COURTESY MARCONI HERITAGE GROUP

Probably the first of the company's post-war advertising in 1945, and too early to add
the name Longacres to the street address.
    COURTESY GRACIES GUIDE

We're not finished yet, because Fleetville featured more than just Hedley Road.  Even during the dispersed period of wartime the embryonic MI was using space at the large Ballito factory, which itself had turned over to shell casing manufacture.  Later, the post-war Ballito multi-floor block built for new ranges of woollen wear and nylon products, was partly, and then entirely used for MI components and assembly.  Finally, when Courtaulds acquired ownership of the main Ballito mill by acquisition, the site, but  was promptly sold again to MI.

While 1970 was the high-point of MI's occupation of buildings in St Albans' Own East End, the company continued to run a successful business.  There is, of course much more to the MI story, but the only part which remains to be included here, is a mention of prefabs brought to Hill End Lane and St Julians for key workers from the High Wycombe works, who for a few years had commuted to St Albans by special coaches laid on each day. As  building licenses became available a number of permanent homes in Charmouth Road and other locations were made available for a number of MI key employees.

Probably the most well known of the company's buildings, Marconi House on the corner of The Strand and Aldwych, has not been further mentioned, along with buildings in Stevenage, Colchester and Chelmsford.  They might make a blog on another occasion.

Finally, there may be a number of former MI employees who are able to fill in gaps in the firm's location story – for example, whereabouts in High Wycombe were the two entities sent at the beginning of hostilities?  Or perhaps that is still a state secret!

Friday, 26 April 2019

Living Near to Your Job

Residents of Marconi Way may have a reasonable idea of the economic activity which once occupied the land where they now live.  They might try digging their gardens and discover a lot of clay; they might also check the second line of their address.  The first lets them know that Hill End Brickworks thrived here between the First and Second wars.  The second informs of the highly successful business which moved in after the closure of the brickmakers. 
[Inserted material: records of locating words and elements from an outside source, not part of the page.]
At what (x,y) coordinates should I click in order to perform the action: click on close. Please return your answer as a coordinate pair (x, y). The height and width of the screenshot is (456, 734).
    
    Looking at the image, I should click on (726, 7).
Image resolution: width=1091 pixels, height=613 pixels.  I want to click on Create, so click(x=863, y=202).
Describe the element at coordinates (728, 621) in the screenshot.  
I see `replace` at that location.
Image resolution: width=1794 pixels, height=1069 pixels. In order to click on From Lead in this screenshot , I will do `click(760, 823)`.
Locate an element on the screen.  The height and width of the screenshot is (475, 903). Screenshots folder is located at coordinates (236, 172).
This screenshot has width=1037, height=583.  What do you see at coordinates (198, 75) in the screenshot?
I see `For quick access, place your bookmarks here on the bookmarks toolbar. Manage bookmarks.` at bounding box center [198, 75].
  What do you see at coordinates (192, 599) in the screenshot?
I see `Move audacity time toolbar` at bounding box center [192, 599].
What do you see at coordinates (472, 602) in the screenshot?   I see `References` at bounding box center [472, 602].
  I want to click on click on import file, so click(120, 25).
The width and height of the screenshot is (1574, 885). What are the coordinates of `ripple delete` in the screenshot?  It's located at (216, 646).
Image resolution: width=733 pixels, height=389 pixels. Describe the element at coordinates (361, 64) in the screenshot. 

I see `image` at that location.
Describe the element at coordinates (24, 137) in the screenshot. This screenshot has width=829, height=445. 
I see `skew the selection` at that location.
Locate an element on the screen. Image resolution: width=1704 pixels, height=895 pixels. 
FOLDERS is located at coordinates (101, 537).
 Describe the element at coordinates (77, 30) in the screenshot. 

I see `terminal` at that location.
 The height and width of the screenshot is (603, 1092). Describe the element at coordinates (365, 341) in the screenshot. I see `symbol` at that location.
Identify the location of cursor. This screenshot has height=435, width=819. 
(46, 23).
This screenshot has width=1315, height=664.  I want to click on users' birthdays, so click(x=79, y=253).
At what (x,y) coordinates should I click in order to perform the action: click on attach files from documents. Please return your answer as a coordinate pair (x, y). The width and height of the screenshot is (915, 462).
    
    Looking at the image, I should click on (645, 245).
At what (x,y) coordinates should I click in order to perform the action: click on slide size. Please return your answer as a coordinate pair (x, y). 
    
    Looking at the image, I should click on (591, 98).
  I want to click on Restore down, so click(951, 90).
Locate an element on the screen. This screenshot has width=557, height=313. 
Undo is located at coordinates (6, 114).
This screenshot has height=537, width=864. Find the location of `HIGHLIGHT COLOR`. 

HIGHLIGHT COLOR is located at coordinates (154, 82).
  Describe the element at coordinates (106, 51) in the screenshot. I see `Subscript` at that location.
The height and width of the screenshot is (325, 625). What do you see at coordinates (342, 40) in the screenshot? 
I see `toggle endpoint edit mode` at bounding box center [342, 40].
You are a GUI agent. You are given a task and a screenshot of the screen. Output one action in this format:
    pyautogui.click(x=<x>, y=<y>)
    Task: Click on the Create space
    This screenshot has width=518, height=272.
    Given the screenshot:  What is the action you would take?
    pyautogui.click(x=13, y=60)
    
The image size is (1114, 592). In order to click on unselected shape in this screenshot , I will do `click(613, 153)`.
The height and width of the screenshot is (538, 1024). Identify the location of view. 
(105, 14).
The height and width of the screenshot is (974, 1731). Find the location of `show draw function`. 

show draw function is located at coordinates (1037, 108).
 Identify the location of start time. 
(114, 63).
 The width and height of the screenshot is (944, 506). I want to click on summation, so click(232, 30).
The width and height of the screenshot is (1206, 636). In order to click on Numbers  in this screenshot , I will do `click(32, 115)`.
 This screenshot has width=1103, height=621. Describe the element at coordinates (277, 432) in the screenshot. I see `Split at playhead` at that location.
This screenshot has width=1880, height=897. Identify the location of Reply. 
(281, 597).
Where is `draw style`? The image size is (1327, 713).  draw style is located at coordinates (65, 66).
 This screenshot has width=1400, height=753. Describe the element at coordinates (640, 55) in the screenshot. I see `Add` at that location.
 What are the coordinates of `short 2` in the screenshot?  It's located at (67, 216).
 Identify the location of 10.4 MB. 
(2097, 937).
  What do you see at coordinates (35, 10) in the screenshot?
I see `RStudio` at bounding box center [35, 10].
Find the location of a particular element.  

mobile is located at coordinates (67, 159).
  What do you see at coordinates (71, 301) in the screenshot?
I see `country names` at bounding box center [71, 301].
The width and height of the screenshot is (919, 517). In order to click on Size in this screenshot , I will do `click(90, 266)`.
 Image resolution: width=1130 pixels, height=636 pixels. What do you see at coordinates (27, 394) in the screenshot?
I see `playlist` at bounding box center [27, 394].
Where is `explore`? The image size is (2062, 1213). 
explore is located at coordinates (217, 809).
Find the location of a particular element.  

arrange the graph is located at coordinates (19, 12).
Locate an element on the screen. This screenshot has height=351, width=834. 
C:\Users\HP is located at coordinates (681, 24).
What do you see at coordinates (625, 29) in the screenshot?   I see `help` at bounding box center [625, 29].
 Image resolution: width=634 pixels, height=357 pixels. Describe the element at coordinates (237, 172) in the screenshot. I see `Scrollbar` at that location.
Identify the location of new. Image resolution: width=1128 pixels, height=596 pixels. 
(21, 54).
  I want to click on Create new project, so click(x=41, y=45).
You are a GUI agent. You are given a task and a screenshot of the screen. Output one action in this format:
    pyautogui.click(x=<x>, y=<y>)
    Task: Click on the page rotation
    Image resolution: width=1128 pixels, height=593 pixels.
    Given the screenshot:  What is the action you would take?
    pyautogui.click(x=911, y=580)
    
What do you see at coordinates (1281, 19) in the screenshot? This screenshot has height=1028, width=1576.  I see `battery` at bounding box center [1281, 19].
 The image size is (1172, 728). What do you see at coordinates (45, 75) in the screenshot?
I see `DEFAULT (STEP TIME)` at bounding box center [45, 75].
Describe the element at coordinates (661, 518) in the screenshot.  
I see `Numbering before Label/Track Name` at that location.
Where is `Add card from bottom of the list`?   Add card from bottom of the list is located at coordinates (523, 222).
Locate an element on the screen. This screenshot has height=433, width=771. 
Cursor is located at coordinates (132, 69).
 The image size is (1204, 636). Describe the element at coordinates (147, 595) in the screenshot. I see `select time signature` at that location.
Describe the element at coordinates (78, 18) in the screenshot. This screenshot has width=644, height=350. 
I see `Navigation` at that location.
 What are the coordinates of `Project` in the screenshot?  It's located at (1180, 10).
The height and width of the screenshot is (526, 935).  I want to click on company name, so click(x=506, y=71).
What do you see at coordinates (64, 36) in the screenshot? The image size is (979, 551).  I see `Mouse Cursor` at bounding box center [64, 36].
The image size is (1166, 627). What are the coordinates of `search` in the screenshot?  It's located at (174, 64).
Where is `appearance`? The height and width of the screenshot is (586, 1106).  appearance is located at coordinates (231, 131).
There was, of course, a close connection between Marconi Wireless Telegraph Company's requirement to set up a new offshoot, Marconi Instruments, and the national need for new technologies as the Second World War approached.  Two obvious problems presented themselves: the scrabble among hundreds of firms to relocate as war loomed; and the need to collect in one place a number of the best qualified staff, irrespective of their current home towns.

St Albans came to the rescue for a location.  Longacres came a little later; initially a small building would do – this was setting up time, or planning.  A building in Ridgmont Road sufficed, but the author admits to not knowing which building and would be grateful for further information on this matter.  It was the home of Marconi's formative Special Products section, before moving to Elmhurst, 29 Hatfield Road, which thousands of early students of the College of Further Education will recall in its early days.

Finding accommodation for all of MI's staff was also a headache.  As the company's Longacres premises, albeit initially in temporary buildings, ramped up, the temporary High Wycombe site was closed, and because there was so little appropriate housing in St Albans, many High Wycombe staff were brought to St Albans each day by coach from their High Wycombe homes 30 miles away.

Meanwhile, the company worked with government to supply metal bungalows – prefabs – for staff members at Lectern Lane, Holyrood Crescent and Creighton Avenue.
The first Marconi homes in Charmouth Road,
photographed in 1949 by Marconi Instruments Ltd.

By 1949 a site at the northern end of unfinished Charmouth Road, where new house-building had stopped in 1940.  St Albans Council allocated 19 licences (the method then used to control the supply of vital building materials and labour).  The first seven were for an arc of homes on the west side (one detached home was included as the number of licences was odd).  A start was then made on the remaining twelve on the east side, to the north of where Charmouth Court was later laid out.  
The same houses today.

The company expanded quickly into its new technological world and homes in other locations were also sought, including on the London Road estate.  The 1940s and 50s must have been an exciting, if frustrating, time for the company and its fledgling employees.

Saturday, 16 June 2018

Recollections All Round

During the past three months there has been a steady flow of old news arriving at SAOEE.  Occasionally prompted by a previous item on the website; on other occasions quite unsolicited.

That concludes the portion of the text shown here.